Vorrei avere un becco

Sciagura ha voluto che la mia prima immagine di quest’altro festival della canzonetta italiana fosse la faccia di Emanuele Filiberto, accompagnato da un tenore non meglio identificato e da Pupo, nascosto dietro un pianoforte che pareva suonasse da sè.
Povero, il principino: in fin dei conti è innocuo, fa le sue brave figuracce, viene mandato via dalla gara ma rimedia comunque un premio: il tapiro di Striscia.
Ben peggio è Povia, il menestrello dalla chioma fluente e dalla banalizzazione facile: soprattutto di ciò che non si dovrebbe banalizzare mai.
Miracolato da Bonolis durante l’edizione del festival del 2005, ci convinse che se non facciamo “oooh” come i bambini siamo mezze tacche.
Opinione più o meno condivisibile, ma rispettabile.
Personalmente non faccio “oooh” per scelta e per esperienza: l’ultima volta ho avuto un frontale con un tir.
“Durerà da Natale a Santo Stefano”, mi dissi.
E invece il cantore al miele rancido proruppe, credo un anno dopo, con l’inno all’amore eterno.
L’amore eterno…
Eterno…
A me l’aggettivo fa paura, sinceramente.
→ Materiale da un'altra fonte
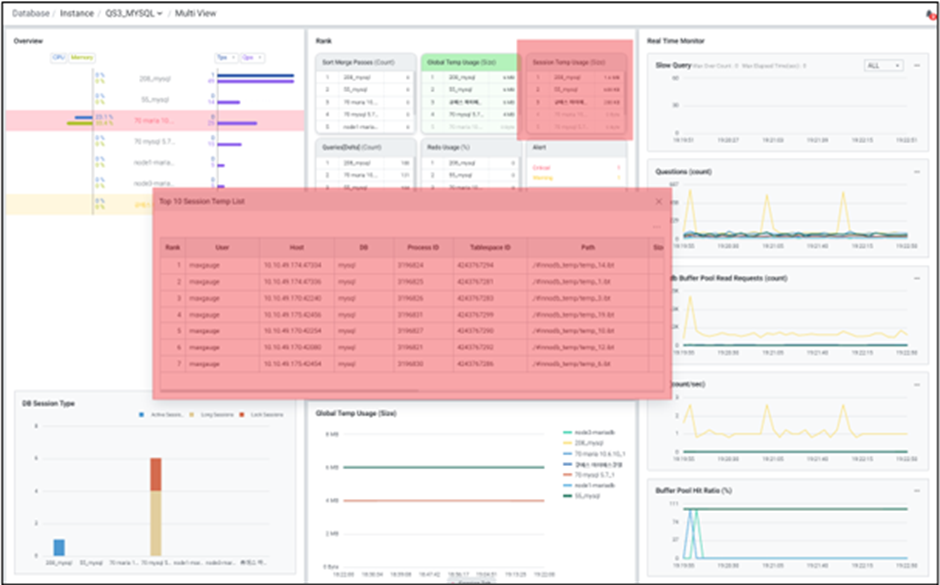
Task: Open Buffer Pool Read Requests chart options menu
Action: tap(916, 277)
E’ definitivo, limitato, claustrofobico, al di là di quello che potrebbe sembrare. 
L’eternità è un lasso di tempo indefinito ed indefinibile che non posso quantificare e che, perciò, mi causa problemi di ansia. Per quanto ne so eternità potrebbe essere la vita di una mosca imprigionata in un barattolo a chiusura ermetica.
Povia non sa, o finge di non sapere, che i suoi nonni festeggiarono le nozze d’oro, come i miei e come tanti, perchè un tempo la donna era generalmente sottomessa: allevata per soddisfare il sultano e per figliare. 
Nella migliore delle ipotesi per trascorrere una vita a mediare e brigare per tenere insieme i cocci del vaso rotto con chili e chili di colla.
Dopo due anni di tregua l’implacabile Giuseppe è tornato ad ammorbarci con una delicata ma decisa condanna dell’omosessualità: di male in peggio.
Se Luca era gay, santo cielo, non era affatto detto che dovesse essere “guarito” da una lei piombata dall’alto come la mano della Provvidenza.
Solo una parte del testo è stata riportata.